Headliners Amadou & Mariam were greeted by one of the largest crowds of this summer's Twilight Concert Series on Thursday. Stretching to the back of the Pier's perimeters and spilling down onto the sand, supporters were half the spectacle.
The blind duo entered through backstage with a pair of matching golden sunglasses and smiles. And while the couple could not see the loving welcome they were showered with, they surely felt it.
“Do you feel alive?” Amadou asked the crowd, tuning an engraved electric guitar.
“We're very, very happy to be here with you tonight,” Mariam chimed in.
“Let's go!” they said in unison.
The capos of the crowd dove right into their famed “Wily Kataso,” jolting a party out of the media section just in front of the stage. Accompanied by a percussionist and another guitarist on the frontline, the four sparkled in traditional African garb.
Mariam commanded with bossy vocals and strong stage presence. And Amadou served as the charismatic anchor of the two. Both were cool, calm, and focused on the task at hand.

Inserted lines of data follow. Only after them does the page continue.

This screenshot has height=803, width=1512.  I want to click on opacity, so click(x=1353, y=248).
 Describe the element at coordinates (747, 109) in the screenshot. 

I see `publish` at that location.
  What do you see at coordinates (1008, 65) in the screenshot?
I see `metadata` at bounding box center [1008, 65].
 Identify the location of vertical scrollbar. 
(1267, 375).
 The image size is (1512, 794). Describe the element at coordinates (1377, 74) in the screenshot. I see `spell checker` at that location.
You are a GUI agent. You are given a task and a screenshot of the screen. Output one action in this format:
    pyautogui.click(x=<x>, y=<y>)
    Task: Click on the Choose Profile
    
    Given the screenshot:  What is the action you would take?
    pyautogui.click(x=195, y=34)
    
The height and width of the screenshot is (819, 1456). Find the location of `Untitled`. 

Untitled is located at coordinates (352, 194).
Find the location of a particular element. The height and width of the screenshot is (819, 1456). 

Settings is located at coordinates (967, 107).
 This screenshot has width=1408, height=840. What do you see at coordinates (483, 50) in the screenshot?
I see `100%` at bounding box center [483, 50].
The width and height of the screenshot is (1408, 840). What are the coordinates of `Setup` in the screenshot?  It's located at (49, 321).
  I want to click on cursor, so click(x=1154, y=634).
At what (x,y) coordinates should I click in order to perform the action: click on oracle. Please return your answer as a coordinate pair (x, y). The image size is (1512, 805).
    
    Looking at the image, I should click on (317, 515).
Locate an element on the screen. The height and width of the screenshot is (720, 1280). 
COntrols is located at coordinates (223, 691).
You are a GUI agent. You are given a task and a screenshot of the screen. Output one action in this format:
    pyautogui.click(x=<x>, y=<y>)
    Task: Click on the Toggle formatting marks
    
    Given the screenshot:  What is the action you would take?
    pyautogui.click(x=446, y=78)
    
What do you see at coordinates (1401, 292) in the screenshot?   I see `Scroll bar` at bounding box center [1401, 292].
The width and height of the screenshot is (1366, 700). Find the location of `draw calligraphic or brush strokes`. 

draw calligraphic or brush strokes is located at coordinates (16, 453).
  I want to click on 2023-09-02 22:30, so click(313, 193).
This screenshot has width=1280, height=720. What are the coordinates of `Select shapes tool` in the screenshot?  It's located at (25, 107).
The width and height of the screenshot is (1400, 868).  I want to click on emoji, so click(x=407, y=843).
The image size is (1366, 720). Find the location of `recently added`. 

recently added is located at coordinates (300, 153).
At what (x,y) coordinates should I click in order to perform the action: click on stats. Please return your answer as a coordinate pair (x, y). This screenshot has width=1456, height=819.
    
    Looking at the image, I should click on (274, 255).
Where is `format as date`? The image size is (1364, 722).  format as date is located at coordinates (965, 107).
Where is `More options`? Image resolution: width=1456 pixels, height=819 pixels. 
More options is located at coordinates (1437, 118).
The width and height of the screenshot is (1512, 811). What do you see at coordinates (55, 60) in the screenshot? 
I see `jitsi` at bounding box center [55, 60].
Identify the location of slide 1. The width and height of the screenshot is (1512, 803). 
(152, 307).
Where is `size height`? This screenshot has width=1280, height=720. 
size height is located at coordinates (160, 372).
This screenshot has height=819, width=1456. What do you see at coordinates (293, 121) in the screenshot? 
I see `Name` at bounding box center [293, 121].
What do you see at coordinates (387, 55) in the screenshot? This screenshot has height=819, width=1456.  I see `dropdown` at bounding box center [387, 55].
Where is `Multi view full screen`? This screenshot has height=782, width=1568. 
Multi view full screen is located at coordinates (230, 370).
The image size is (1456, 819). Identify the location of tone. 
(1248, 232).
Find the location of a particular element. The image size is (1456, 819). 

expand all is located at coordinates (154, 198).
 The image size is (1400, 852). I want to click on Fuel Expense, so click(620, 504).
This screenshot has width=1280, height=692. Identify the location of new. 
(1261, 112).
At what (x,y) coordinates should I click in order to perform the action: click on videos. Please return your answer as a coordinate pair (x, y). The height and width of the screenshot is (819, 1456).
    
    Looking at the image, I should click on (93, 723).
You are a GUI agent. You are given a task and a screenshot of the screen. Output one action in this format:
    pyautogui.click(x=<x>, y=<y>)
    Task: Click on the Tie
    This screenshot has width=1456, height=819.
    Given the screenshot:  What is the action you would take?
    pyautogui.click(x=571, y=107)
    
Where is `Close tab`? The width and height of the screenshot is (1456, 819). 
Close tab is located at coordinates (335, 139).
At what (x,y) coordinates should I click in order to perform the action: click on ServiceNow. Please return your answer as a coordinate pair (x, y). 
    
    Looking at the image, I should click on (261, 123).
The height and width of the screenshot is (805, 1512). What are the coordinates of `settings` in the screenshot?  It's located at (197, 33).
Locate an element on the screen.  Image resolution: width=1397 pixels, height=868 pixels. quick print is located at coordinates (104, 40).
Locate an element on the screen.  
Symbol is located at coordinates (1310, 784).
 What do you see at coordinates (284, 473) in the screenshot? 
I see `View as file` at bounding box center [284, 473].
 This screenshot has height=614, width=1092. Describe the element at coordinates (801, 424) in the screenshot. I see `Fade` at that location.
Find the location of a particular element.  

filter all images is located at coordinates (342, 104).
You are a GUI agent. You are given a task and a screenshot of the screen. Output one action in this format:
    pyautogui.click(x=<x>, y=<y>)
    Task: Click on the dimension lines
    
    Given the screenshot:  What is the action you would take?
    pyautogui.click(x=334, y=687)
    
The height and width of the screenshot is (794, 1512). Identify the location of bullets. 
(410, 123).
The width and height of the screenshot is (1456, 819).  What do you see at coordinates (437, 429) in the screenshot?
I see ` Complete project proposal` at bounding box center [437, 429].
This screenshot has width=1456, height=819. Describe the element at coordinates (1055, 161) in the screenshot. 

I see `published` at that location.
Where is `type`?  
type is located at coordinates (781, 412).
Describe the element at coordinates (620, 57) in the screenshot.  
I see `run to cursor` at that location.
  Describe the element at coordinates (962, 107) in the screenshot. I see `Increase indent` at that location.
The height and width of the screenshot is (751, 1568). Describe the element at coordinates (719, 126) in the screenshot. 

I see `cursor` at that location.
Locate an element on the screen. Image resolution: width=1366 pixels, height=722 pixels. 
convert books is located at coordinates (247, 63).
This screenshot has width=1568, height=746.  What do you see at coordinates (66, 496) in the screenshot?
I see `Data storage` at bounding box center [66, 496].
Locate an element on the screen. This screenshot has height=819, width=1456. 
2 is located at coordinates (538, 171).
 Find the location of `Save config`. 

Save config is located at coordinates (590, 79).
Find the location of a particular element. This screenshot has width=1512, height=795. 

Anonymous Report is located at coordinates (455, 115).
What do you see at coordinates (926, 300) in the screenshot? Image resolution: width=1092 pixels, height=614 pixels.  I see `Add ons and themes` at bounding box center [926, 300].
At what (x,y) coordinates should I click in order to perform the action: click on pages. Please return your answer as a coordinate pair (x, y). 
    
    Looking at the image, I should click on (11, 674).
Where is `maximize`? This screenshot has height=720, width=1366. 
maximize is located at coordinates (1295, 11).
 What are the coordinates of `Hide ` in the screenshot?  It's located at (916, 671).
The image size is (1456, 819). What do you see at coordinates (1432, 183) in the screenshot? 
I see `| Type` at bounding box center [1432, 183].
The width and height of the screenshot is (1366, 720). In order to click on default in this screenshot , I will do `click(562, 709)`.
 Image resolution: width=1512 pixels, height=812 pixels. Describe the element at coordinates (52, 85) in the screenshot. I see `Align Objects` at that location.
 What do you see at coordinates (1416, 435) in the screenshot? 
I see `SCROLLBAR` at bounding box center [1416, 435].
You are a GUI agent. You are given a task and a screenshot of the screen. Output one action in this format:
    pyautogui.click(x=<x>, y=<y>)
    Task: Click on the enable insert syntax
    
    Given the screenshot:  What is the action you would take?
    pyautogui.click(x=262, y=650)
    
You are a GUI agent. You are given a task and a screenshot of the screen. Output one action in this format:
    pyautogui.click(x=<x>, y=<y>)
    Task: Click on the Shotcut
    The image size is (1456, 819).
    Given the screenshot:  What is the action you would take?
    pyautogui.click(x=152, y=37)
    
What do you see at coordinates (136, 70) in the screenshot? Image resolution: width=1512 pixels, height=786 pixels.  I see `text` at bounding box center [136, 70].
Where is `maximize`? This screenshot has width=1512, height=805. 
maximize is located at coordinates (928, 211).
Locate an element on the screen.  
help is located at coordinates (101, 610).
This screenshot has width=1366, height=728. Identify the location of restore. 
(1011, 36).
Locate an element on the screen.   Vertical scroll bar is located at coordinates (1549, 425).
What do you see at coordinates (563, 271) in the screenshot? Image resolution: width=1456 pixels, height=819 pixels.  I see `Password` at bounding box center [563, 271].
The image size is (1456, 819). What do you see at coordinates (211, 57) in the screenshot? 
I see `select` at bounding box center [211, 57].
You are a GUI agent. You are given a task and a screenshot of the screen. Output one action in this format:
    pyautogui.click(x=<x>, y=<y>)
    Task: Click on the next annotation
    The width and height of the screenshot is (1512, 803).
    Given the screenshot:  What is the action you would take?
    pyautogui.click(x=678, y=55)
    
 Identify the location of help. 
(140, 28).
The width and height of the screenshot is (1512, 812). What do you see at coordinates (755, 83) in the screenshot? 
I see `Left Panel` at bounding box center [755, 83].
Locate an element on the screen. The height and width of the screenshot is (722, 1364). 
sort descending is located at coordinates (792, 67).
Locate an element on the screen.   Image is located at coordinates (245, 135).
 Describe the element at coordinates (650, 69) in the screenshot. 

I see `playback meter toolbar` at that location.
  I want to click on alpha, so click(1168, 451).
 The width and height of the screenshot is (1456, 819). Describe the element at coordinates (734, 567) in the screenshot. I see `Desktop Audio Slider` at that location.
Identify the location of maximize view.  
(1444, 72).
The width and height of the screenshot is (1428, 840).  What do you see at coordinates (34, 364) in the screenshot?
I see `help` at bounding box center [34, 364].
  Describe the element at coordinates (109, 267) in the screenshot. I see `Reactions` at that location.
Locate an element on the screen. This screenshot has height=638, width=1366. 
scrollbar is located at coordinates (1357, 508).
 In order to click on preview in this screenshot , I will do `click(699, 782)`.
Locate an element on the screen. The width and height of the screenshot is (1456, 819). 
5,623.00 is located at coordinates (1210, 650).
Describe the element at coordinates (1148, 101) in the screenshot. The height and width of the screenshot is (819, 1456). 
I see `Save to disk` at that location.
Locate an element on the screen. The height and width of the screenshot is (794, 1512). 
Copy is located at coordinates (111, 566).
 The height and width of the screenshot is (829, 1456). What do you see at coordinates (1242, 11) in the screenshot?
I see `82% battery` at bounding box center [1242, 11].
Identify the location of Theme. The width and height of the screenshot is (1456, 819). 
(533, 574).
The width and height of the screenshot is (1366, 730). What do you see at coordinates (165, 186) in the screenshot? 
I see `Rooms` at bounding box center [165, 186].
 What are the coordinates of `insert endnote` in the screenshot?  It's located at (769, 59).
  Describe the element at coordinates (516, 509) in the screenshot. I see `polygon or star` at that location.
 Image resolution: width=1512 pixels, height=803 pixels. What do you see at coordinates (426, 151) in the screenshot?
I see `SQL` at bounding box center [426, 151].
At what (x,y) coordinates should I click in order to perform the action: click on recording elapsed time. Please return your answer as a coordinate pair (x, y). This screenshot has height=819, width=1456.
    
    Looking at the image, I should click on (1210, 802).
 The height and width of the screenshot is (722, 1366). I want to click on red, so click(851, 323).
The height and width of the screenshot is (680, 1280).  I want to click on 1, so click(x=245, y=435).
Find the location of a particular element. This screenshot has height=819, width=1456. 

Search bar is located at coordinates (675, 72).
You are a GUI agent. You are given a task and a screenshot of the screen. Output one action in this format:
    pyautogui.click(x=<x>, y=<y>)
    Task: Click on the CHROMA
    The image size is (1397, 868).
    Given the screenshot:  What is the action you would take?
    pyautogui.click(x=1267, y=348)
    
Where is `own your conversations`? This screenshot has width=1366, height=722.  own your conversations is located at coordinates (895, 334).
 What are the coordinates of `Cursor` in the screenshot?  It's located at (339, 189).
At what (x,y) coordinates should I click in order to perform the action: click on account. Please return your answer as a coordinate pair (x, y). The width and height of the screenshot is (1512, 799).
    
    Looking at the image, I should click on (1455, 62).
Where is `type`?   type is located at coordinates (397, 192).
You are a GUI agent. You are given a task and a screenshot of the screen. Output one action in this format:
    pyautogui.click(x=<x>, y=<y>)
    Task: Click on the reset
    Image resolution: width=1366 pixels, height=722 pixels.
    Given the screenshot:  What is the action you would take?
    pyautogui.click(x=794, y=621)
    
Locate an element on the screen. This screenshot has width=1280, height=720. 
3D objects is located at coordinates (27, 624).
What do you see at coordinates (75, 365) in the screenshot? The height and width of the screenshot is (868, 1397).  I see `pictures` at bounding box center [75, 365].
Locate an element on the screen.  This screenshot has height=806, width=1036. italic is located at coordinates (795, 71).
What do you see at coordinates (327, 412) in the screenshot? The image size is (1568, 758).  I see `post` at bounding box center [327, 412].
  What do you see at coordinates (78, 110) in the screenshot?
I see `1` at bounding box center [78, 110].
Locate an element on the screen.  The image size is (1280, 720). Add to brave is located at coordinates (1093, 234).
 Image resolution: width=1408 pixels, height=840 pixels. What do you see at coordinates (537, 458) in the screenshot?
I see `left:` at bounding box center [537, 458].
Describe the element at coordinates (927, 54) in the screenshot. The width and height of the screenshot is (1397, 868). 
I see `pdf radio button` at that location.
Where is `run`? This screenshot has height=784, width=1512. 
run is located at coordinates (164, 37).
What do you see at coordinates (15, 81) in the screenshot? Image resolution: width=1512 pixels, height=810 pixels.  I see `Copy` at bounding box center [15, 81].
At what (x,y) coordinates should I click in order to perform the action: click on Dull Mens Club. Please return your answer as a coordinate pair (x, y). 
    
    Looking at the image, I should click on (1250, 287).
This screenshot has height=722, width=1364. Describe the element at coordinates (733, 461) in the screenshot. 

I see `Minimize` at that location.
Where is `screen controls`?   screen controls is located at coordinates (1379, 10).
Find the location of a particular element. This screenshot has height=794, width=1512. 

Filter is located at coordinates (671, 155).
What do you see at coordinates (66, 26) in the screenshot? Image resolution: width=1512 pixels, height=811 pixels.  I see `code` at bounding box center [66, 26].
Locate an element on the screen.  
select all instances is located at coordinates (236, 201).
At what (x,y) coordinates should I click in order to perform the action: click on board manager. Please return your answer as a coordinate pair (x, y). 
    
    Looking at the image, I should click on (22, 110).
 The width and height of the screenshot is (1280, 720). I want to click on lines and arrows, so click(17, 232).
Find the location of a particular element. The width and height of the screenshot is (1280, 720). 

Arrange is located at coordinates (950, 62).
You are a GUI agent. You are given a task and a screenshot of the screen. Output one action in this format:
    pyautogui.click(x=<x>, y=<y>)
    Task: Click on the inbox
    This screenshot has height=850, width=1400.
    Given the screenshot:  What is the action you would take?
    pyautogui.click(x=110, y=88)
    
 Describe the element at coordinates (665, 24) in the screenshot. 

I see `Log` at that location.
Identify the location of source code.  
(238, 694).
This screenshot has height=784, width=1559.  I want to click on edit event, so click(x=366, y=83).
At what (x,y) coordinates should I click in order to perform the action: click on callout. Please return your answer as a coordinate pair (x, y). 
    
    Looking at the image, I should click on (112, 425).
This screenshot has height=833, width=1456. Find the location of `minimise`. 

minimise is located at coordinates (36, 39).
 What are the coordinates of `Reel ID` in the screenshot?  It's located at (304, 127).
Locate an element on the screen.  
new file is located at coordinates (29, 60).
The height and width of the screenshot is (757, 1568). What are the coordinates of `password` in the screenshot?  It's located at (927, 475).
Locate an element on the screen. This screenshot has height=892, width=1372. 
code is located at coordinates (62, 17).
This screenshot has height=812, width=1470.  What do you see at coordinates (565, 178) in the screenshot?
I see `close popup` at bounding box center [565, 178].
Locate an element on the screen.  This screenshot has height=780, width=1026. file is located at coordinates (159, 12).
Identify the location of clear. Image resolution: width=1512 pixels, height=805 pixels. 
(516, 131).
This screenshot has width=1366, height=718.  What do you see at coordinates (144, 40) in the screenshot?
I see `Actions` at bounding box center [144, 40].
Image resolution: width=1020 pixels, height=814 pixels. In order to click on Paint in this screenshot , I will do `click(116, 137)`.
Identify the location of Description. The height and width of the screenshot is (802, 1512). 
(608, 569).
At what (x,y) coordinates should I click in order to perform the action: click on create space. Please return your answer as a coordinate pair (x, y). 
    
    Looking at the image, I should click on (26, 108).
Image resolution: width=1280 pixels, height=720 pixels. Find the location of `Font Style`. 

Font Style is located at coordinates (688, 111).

“I am very proud that so many people came out here tonight,” Amadou said after hearing of the colossus crowd.
Executing tunes one after another, track names became unimportant as the whole set transported the audience into an adventure to a far-off land. Their passion and sound unified all, and neither language nor personal style was of any relevance.
Slow, solemn transitions lead onlookers through a safari of sounds. The rock 'n' roll riffs of “Wari,” and organic gyrations of “Africa” were amongst the highlights.
The crowd's encore ultimatum granted “Sebeke,” a song off of the duo's 2008 album “Welcome To Mali.” Percussionist Boubacar Dembélé knocked away at a distinct drum called a djembe, holstered to the man like a six-shooter.
The escapade ended just around 10 p.m. “Ciao, see you next time,” said Mariam.
Openers Y La Bamba presented a trendy sound on the rise. Front woman Luzelena Mendoza led a pack of two percussionists, two other vocalists, and an accordionist.
Mendoza's tattooed body and powerful voice delivered a performance that even technical difficulties with a microphone couldn't hinder. After electronics were sorted, the group found their rhythm and seized the moment.
Switching from English to Spanish tunes represented the Portland-based group's multifariousness. Mendoza belted out “Como Ratones” with exquisite annunciation; a proof of vocal training in her past.
The singer would pick up an umber electric guitar crafted in Western fashion before humbling the crowd. “Can everyone turn around and look at that?” Mendoza asked the crowd, pointing at a majestic Santa Monica sunset. “Look at what's going on over there! You guys are probably used to it.”
The young group was seemingly very honored, conveying a thousand “thank you's” before ending their set.